[Excerpt provided — start]

Being a teenager is difficult and research would indicate that it is now harder than ever. Teenagers, both girls and boys, are under increasing pressure to look “perfect”. Whereas waxing, plucking, exercising and grooming were once adult preoccupations, they are now central to teenage life. The same increasingly applies to cosmetic surgery and there are concerns that teenagers are using surgery to help with teenage self-esteem issues.
Recent figures show that the number of procedures performed on teenagers 18 or younger more than tripled over a 10-year period, to 205,119 in 2007 from 59,890 in 1997. Liposuctions rose to 9,295 from 2,504, and breast augmentations increased to 7,882 from 1,326.
Critics say that plastic surgery is becoming more common among teenagers because “Our children are barraged with images of ideal women and men that aren’t even real, but computer composites,” said Jean Kilbourne, co-author of “So Sexy, So Soon,” a book on teenagers and pre-teenagers. “These girls and boys can’t compete. The truth is, no one can. And it leaves teens feeling more inadequate than ever and a lot of parents unsure as to the right thing to do.”

[Excerpt provided — finish]
[Provided records — start]

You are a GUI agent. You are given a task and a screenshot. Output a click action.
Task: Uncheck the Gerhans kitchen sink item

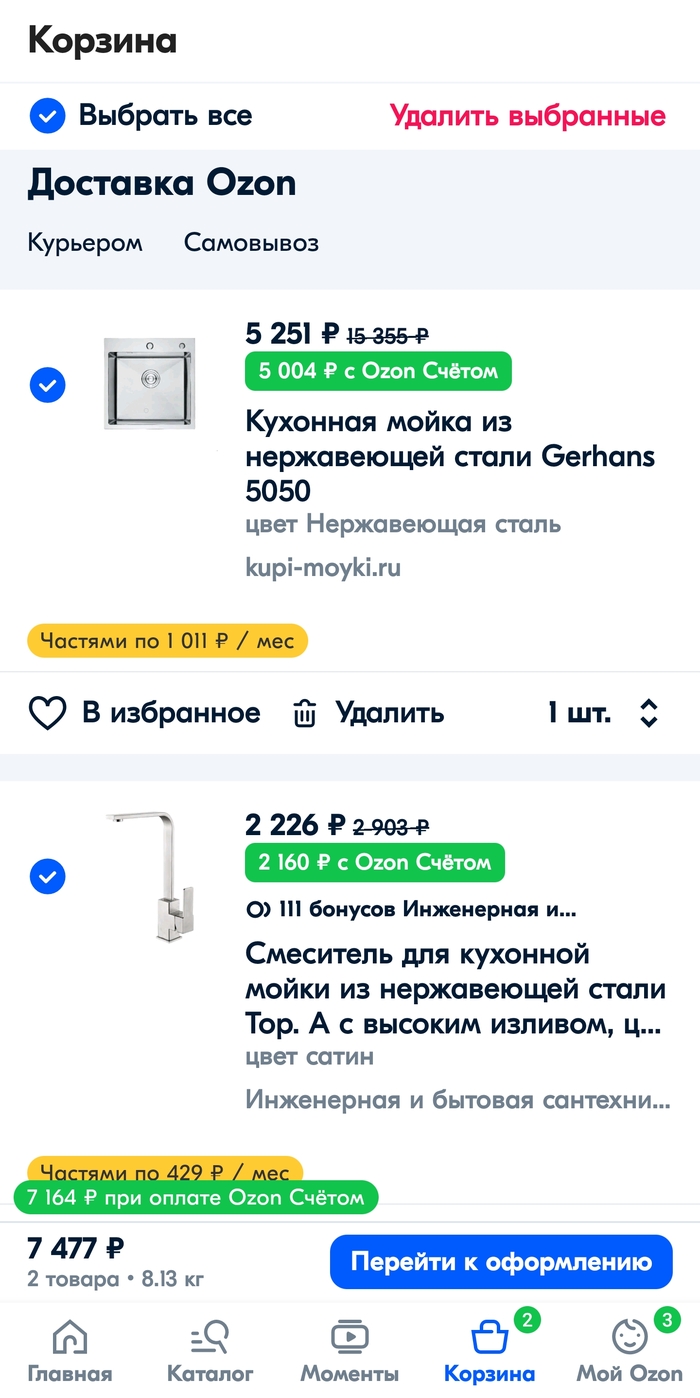pyautogui.click(x=47, y=385)
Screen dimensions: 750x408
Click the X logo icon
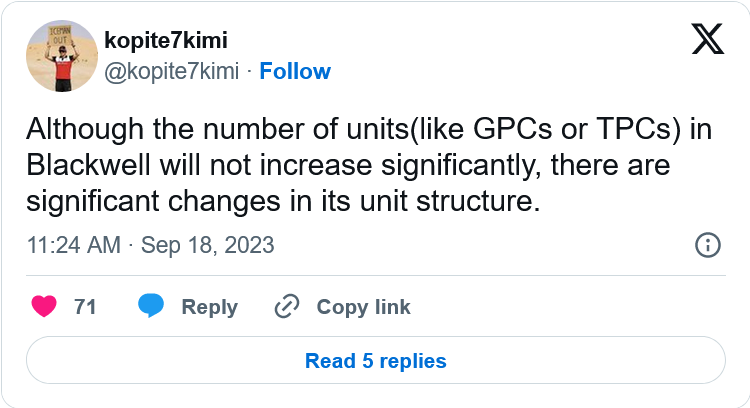click(x=708, y=38)
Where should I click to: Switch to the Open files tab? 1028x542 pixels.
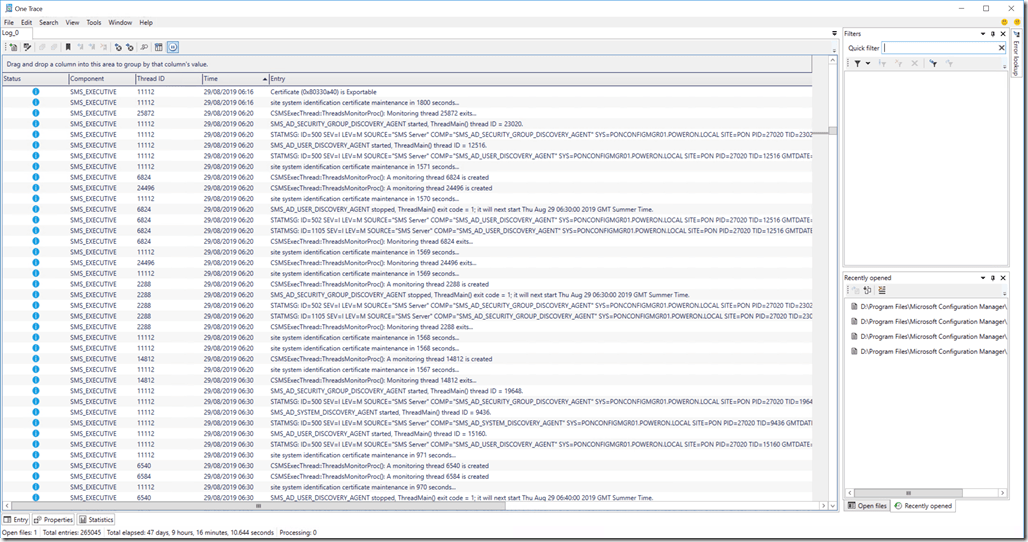tap(867, 506)
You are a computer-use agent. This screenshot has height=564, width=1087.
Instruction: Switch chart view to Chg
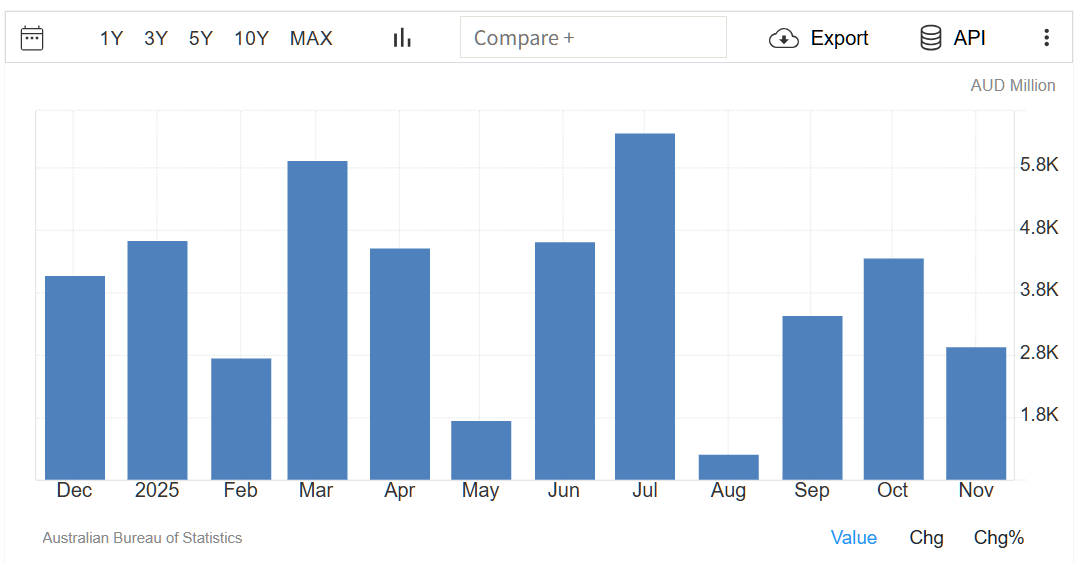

[Provided records — finish]

→ Assignment 1: In the passage on teenage cosmetic surgery, how many breast augmentations were performed on teenagers 18 or younger in 2007?
→ Assignment 2:
Decide whether each statement agrees with the passage on teenage cosmetic surgery, and support each decision with the deciding words quoted from it.
(a) The number of procedures performed on teenagers 18 or younger more than tripled between 1997 and 2007.
(b) Liposuctions on teenagers declined over the period.
(c) Jean Kilbourne co-wrote a book on teenagers and pre-teenagers.
→ Assignment 3: Carry on the passage on teenage cosmetic surgery from the point at which it ends.

→ Answer space 1: 7,882

→ Answer space 2:
(a) Yes: "the number of procedures performed on teenagers 18 or younger more than tripled over a 10-year period, to 205,119 in 2007 from 59,890 in 1997"
(b) No: "Liposuctions rose to 9,295 from 2,504"
(c) Yes: "co-author of “So Sexy, So Soon,” a book on teenagers and pre-teenagers"

→ Answer space 3:
Dr. Frederick Lukash, a plastic surgeon in New York City and Long Island who specializes in treating adolescents, said: “Unlike adults who may elect cosmetic surgery for that ‘wow’ factor to stand out in a crowd, to be rejuvenated and get noticed, kids have a different mantra. They do it to fit in.”
A recent survey of more than 1,000 girls in the United States showed that 7 in 10 girls surveyed believed that, in terms of their physical appearance, they did not “measure up.” Only 10 percent found themselves to be “pretty enough.”
But plastic surgeons argue that despite the risks of some teenagers using plastic surgery inappropriately there are often opportunities to transform the life of a teenager with low self-esteem. For example cosmetic surgery for a crooked nose which is negatively impacting a teenager’s self-confidence is often justified because a well-timed operation could prevent destructive behaviors, including eating disorders, bullying and self-mutilation.